-------- Input material

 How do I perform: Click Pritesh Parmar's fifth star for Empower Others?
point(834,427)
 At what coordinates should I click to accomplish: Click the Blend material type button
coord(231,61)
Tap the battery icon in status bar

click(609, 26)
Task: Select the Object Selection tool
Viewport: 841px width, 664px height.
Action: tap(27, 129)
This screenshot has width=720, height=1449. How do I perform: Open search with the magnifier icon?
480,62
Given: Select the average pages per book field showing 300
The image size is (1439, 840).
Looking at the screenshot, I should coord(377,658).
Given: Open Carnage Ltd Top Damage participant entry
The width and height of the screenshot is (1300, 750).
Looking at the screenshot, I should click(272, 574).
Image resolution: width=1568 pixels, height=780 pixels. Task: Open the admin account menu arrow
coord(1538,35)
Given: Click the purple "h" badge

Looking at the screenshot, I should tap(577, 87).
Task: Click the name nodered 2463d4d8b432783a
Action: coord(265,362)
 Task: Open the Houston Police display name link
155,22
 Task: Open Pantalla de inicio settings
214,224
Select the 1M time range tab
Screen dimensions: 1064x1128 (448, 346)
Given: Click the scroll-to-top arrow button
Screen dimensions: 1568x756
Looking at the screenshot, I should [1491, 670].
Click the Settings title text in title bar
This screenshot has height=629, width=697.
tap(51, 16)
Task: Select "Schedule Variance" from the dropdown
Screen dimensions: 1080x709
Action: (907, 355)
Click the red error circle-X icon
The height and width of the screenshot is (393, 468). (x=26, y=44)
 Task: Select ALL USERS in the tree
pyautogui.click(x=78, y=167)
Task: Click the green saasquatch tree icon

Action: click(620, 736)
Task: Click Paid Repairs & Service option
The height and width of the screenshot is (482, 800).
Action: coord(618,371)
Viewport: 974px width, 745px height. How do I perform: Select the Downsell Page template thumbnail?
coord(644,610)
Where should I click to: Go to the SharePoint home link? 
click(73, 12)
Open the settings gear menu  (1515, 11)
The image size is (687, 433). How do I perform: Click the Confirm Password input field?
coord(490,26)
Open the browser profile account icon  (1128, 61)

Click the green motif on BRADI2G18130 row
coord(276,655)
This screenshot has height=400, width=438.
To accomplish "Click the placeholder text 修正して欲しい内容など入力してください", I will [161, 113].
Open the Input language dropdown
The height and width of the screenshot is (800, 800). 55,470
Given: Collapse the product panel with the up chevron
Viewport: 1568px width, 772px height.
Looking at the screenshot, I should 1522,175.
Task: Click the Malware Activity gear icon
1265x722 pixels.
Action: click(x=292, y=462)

----------------

* **Description of the task**
Every record listed above should be reproduced exactly.

* **Solved exercise**
 How do I perform: Click Pritesh Parmar's fifth star for Empower Others?
point(834,427)
 At what coordinates should I click to accomplish: Click the Blend material type button
coord(231,61)
Tap the battery icon in status bar

click(609, 26)
Task: Select the Object Selection tool
Viewport: 841px width, 664px height.
Action: tap(27, 129)
This screenshot has width=720, height=1449. How do I perform: Open search with the magnifier icon?
480,62
Given: Select the average pages per book field showing 300
The image size is (1439, 840).
Looking at the screenshot, I should coord(377,658).
Given: Open Carnage Ltd Top Damage participant entry
The width and height of the screenshot is (1300, 750).
Looking at the screenshot, I should click(272, 574).
Image resolution: width=1568 pixels, height=780 pixels. Task: Open the admin account menu arrow
coord(1538,35)
Given: Click the purple "h" badge

Looking at the screenshot, I should tap(577, 87).
Task: Click the name nodered 2463d4d8b432783a
Action: coord(265,362)
 Task: Open the Houston Police display name link
155,22
 Task: Open Pantalla de inicio settings
214,224
Select the 1M time range tab
Screen dimensions: 1064x1128 (448, 346)
Given: Click the scroll-to-top arrow button
Screen dimensions: 1568x756
Looking at the screenshot, I should [1491, 670].
Click the Settings title text in title bar
This screenshot has height=629, width=697.
tap(51, 16)
Task: Select "Schedule Variance" from the dropdown
Screen dimensions: 1080x709
Action: (907, 355)
Click the red error circle-X icon
The height and width of the screenshot is (393, 468). (x=26, y=44)
 Task: Select ALL USERS in the tree
pyautogui.click(x=78, y=167)
Task: Click the green saasquatch tree icon

Action: click(620, 736)
Task: Click Paid Repairs & Service option
The height and width of the screenshot is (482, 800).
Action: coord(618,371)
Viewport: 974px width, 745px height. How do I perform: Select the Downsell Page template thumbnail?
coord(644,610)
Where should I click to: Go to the SharePoint home link? 
click(73, 12)
Open the settings gear menu  (1515, 11)
The image size is (687, 433). How do I perform: Click the Confirm Password input field?
coord(490,26)
Open the browser profile account icon  (1128, 61)

Click the green motif on BRADI2G18130 row
coord(276,655)
This screenshot has height=400, width=438.
To accomplish "Click the placeholder text 修正して欲しい内容など入力してください", I will [161, 113].
Open the Input language dropdown
The height and width of the screenshot is (800, 800). 55,470
Given: Collapse the product panel with the up chevron
Viewport: 1568px width, 772px height.
Looking at the screenshot, I should 1522,175.
Task: Click the Malware Activity gear icon
1265x722 pixels.
Action: click(x=292, y=462)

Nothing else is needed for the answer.